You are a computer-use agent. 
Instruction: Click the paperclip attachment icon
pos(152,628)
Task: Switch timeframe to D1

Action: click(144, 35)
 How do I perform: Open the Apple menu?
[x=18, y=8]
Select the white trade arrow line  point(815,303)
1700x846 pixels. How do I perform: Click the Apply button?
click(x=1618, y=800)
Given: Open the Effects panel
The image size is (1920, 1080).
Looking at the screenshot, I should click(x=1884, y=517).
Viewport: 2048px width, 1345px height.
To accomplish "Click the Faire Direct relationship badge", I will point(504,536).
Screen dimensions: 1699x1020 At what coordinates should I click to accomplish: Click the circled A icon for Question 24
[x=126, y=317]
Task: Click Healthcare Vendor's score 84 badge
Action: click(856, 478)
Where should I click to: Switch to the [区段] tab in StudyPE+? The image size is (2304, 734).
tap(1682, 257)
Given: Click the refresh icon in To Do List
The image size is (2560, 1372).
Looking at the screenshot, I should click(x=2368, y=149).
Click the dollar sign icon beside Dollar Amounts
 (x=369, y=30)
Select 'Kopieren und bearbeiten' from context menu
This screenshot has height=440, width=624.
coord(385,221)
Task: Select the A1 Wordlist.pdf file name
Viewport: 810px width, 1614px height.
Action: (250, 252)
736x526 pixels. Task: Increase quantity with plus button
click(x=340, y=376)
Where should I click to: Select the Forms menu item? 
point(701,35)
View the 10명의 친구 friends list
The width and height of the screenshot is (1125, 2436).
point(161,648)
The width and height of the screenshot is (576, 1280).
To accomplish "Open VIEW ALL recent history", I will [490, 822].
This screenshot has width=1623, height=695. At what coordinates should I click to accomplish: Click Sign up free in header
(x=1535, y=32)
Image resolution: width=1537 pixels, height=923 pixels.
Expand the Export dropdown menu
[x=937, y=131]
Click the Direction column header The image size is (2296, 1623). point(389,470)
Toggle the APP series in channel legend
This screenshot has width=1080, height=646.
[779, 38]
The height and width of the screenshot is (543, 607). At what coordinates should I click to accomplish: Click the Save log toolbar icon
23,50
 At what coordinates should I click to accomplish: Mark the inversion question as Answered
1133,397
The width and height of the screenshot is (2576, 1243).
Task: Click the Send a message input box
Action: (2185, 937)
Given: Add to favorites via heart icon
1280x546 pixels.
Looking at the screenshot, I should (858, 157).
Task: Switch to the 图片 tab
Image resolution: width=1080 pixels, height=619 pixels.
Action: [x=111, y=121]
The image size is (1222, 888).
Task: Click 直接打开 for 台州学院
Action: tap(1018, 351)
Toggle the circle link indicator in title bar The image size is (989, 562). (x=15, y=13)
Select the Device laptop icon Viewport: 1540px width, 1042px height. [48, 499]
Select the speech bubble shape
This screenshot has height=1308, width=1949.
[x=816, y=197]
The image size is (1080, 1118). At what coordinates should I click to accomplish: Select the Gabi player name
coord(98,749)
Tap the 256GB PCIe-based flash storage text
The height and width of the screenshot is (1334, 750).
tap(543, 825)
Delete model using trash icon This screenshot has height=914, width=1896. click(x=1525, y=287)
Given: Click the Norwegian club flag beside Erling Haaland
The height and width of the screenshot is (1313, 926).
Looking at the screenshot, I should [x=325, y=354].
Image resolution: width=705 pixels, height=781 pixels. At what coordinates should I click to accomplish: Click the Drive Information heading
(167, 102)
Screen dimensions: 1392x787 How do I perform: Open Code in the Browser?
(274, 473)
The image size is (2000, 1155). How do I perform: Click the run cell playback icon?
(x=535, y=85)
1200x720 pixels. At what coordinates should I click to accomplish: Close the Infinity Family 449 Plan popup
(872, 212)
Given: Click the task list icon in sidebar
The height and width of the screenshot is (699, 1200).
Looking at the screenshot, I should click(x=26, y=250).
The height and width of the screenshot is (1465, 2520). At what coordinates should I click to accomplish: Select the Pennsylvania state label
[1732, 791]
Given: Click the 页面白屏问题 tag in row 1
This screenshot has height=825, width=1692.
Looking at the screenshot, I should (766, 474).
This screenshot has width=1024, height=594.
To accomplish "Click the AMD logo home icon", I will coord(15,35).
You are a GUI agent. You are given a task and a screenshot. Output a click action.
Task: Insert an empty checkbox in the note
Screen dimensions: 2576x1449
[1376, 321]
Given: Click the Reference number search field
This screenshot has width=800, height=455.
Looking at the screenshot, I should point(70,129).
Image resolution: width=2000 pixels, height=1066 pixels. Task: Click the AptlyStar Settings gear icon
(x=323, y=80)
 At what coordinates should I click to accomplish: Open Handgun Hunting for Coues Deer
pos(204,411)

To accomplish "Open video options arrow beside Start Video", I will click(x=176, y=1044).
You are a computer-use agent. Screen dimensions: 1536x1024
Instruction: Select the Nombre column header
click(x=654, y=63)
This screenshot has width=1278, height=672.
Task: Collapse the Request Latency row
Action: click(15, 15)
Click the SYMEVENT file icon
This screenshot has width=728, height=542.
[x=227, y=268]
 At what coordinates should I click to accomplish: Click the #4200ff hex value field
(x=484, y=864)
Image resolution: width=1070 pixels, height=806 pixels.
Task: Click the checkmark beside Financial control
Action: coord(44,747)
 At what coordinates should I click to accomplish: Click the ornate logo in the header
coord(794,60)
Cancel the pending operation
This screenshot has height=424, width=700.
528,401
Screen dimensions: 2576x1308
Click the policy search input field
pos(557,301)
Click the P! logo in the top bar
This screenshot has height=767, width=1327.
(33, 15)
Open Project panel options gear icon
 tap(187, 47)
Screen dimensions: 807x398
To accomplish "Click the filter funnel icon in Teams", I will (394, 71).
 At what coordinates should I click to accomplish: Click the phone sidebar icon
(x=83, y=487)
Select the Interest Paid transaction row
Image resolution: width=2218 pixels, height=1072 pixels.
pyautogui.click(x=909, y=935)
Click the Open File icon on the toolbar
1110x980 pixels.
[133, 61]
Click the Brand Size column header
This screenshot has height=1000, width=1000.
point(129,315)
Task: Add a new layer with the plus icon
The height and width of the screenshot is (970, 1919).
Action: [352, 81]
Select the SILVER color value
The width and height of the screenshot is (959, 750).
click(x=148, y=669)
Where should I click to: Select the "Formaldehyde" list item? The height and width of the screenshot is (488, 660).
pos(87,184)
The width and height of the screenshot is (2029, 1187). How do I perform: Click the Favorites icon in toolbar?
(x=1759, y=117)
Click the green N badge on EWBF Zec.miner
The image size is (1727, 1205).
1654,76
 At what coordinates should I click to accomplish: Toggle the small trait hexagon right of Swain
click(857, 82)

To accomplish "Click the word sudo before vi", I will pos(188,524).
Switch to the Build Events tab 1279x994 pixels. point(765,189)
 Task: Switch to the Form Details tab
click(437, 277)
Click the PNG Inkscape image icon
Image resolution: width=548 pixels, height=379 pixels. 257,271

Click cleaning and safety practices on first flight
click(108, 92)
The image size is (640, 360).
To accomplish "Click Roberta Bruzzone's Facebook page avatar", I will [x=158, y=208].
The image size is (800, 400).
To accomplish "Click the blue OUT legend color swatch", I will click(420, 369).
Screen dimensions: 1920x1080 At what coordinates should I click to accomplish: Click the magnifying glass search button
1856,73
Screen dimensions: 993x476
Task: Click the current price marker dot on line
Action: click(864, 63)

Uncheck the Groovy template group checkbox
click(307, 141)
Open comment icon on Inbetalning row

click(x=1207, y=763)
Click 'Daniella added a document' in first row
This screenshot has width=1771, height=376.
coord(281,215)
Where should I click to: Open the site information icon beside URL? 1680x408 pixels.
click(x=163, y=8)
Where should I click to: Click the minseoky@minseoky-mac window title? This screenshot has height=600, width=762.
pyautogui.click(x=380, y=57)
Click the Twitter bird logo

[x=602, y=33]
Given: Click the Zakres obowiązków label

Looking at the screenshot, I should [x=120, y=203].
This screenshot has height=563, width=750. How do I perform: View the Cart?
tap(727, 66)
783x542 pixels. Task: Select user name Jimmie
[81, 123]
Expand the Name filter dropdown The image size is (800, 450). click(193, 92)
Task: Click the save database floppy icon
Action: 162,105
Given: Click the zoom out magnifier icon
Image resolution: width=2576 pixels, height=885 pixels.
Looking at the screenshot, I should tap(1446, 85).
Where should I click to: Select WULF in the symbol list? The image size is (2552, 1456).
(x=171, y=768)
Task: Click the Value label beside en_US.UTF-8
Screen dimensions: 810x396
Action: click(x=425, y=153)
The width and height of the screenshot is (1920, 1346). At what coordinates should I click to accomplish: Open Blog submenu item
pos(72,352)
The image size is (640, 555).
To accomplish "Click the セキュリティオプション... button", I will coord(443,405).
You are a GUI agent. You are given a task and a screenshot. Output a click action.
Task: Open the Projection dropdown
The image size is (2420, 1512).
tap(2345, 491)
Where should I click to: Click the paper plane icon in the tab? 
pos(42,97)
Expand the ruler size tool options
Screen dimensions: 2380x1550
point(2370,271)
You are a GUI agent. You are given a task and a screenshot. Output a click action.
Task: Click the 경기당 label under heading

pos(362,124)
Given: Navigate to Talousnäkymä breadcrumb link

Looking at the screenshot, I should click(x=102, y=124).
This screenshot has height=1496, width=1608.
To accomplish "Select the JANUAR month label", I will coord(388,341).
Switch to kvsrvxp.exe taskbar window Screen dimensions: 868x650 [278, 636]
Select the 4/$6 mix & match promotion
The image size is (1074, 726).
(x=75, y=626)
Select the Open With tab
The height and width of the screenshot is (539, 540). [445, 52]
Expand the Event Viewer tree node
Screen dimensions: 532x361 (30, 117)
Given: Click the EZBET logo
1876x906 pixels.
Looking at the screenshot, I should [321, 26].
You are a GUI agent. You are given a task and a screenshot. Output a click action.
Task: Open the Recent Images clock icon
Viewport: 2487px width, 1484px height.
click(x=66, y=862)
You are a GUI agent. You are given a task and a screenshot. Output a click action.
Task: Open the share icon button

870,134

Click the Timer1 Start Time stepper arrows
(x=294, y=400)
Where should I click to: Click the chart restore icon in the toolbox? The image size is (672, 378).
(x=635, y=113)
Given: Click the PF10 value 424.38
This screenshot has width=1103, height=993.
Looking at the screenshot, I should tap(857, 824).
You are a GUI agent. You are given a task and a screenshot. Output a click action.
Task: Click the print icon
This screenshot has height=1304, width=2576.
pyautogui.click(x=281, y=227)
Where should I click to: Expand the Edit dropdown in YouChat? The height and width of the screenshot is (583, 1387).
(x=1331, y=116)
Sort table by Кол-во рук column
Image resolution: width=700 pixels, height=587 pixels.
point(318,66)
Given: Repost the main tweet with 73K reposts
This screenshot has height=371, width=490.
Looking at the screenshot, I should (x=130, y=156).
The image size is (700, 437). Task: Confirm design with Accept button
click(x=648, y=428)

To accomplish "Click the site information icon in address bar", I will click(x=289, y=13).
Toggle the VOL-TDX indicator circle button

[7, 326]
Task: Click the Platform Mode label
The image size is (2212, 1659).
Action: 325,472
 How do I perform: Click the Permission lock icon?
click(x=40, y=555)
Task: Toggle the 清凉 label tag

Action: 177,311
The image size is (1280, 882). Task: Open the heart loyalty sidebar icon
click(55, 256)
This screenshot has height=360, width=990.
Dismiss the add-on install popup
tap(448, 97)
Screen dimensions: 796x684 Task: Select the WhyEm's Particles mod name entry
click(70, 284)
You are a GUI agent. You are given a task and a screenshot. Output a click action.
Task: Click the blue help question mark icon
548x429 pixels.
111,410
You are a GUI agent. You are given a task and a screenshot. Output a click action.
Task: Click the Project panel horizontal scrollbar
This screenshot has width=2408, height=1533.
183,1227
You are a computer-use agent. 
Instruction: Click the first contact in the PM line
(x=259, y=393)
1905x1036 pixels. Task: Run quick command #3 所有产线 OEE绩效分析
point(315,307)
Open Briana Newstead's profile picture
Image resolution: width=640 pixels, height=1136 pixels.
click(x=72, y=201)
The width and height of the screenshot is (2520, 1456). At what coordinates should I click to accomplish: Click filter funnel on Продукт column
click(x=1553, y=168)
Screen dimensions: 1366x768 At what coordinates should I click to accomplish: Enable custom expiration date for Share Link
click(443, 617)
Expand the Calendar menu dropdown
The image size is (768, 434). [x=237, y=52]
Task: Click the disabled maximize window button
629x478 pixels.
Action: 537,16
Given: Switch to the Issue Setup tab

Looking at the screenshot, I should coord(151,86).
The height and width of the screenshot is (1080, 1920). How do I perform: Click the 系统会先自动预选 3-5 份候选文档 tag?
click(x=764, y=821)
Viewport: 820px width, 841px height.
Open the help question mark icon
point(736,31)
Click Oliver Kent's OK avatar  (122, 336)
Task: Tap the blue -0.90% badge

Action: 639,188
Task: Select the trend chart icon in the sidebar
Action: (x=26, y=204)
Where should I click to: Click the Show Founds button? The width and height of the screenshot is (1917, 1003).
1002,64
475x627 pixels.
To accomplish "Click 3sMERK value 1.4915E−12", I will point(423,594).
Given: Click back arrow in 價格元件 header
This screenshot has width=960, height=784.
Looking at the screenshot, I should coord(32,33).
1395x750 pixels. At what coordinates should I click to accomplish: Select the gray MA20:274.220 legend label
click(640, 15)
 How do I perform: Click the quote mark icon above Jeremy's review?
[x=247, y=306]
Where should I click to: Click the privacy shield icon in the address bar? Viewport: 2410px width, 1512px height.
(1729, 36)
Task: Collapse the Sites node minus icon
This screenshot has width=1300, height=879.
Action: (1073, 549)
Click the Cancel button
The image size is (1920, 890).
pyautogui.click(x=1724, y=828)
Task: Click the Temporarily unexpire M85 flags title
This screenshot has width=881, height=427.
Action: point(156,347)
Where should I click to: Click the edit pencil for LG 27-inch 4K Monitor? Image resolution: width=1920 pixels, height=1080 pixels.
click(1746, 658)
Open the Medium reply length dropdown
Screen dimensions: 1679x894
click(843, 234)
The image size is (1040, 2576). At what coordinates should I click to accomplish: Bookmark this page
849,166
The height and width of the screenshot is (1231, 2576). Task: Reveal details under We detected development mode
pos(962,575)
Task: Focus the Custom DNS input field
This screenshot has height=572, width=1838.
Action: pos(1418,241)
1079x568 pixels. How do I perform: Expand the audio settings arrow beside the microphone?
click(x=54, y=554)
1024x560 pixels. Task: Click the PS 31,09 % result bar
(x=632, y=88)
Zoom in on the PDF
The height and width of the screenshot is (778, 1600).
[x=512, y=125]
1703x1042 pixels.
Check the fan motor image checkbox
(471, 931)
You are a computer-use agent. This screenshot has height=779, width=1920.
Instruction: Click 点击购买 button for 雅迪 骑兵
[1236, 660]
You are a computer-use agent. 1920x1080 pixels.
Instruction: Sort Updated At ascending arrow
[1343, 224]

------------------------------------

◆ **What is required**: Copy out everything in the material above from the line containing "Given: Click the Norwegian" down to the line containing "pos(204,411)", with both of those lines included.

◆ **Solution to the problem**:
Given: Click the Norwegian club flag beside Erling Haaland
The height and width of the screenshot is (1313, 926).
Looking at the screenshot, I should [x=325, y=354].
Image resolution: width=705 pixels, height=781 pixels. At what coordinates should I click to accomplish: Click the Drive Information heading
(167, 102)
Screen dimensions: 1392x787 How do I perform: Open Code in the Browser?
(274, 473)
The image size is (2000, 1155). How do I perform: Click the run cell playback icon?
(x=535, y=85)
1200x720 pixels. At what coordinates should I click to accomplish: Close the Infinity Family 449 Plan popup
(872, 212)
Given: Click the task list icon in sidebar
The height and width of the screenshot is (699, 1200).
Looking at the screenshot, I should click(x=26, y=250).
The height and width of the screenshot is (1465, 2520). At what coordinates should I click to accomplish: Select the Pennsylvania state label
[1732, 791]
Given: Click the 页面白屏问题 tag in row 1
This screenshot has height=825, width=1692.
Looking at the screenshot, I should (766, 474).
This screenshot has width=1024, height=594.
To accomplish "Click the AMD logo home icon", I will coord(15,35).
You are a GUI agent. You are given a task and a screenshot. Output a click action.
Task: Insert an empty checkbox in the note
Screen dimensions: 2576x1449
[1376, 321]
Given: Click the Reference number search field
This screenshot has width=800, height=455.
Looking at the screenshot, I should point(70,129).
Image resolution: width=2000 pixels, height=1066 pixels. Task: Click the AptlyStar Settings gear icon
(x=323, y=80)
 At what coordinates should I click to accomplish: Open Handgun Hunting for Coues Deer
pos(204,411)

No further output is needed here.